(YOUR INSTRUCTIONS)
Extract all lines that hold "title" from the records below.

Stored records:
--------

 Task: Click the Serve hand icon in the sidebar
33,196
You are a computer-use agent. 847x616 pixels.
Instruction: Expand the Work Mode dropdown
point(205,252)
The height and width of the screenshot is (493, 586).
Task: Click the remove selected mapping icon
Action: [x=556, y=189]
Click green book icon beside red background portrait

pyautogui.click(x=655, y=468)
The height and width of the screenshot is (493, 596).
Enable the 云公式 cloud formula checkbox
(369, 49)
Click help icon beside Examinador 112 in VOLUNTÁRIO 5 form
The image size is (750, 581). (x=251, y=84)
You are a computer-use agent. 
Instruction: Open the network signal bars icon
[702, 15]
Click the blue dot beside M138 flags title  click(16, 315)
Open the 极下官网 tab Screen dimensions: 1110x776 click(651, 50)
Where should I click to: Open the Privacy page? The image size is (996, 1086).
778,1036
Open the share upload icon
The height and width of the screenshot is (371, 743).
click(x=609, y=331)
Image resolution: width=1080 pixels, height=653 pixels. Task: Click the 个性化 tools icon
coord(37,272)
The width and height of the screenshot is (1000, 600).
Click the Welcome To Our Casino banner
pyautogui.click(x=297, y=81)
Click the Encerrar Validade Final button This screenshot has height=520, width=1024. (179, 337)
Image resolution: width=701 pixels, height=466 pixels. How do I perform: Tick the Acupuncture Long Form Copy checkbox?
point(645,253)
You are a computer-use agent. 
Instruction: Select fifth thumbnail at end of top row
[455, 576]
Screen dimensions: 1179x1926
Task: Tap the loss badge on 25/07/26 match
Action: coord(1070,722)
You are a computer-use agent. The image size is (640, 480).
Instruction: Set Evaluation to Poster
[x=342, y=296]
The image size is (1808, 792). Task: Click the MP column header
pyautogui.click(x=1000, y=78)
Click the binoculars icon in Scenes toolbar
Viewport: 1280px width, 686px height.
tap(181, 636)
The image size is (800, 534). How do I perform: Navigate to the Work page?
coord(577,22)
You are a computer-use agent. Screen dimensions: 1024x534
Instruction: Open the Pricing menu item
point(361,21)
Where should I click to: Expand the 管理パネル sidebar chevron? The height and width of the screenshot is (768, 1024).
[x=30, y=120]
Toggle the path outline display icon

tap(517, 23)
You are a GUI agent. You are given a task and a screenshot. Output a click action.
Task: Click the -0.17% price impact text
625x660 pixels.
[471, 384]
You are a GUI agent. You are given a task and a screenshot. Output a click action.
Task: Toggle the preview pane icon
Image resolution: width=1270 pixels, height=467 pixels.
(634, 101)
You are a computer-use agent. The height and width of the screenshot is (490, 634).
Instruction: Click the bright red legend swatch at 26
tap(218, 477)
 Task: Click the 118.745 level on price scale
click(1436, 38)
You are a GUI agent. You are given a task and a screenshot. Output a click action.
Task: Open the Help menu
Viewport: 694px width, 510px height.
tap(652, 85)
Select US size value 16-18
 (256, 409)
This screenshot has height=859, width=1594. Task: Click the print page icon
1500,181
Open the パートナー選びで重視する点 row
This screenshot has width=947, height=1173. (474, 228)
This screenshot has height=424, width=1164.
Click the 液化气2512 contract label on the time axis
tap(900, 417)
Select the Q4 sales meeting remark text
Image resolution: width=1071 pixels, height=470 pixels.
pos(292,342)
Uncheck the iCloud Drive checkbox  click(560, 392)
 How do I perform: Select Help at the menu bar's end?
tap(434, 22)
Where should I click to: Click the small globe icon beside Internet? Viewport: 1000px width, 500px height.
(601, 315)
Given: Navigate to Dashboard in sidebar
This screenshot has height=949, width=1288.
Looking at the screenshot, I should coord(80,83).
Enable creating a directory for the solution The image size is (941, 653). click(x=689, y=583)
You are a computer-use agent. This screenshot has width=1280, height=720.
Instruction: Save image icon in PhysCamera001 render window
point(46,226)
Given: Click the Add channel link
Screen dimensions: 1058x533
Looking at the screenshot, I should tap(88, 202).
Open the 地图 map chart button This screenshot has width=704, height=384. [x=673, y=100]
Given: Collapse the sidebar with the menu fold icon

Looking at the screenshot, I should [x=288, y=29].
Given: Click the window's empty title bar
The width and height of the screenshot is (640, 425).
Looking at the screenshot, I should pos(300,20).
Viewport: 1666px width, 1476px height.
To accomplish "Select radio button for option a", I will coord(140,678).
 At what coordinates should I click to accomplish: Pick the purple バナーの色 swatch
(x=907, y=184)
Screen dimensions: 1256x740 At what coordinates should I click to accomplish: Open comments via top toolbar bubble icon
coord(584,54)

--------

(ANSWER SECTION)
Click the blue dot beside M138 flags title  click(16, 315)
Given: Click the window's empty title bar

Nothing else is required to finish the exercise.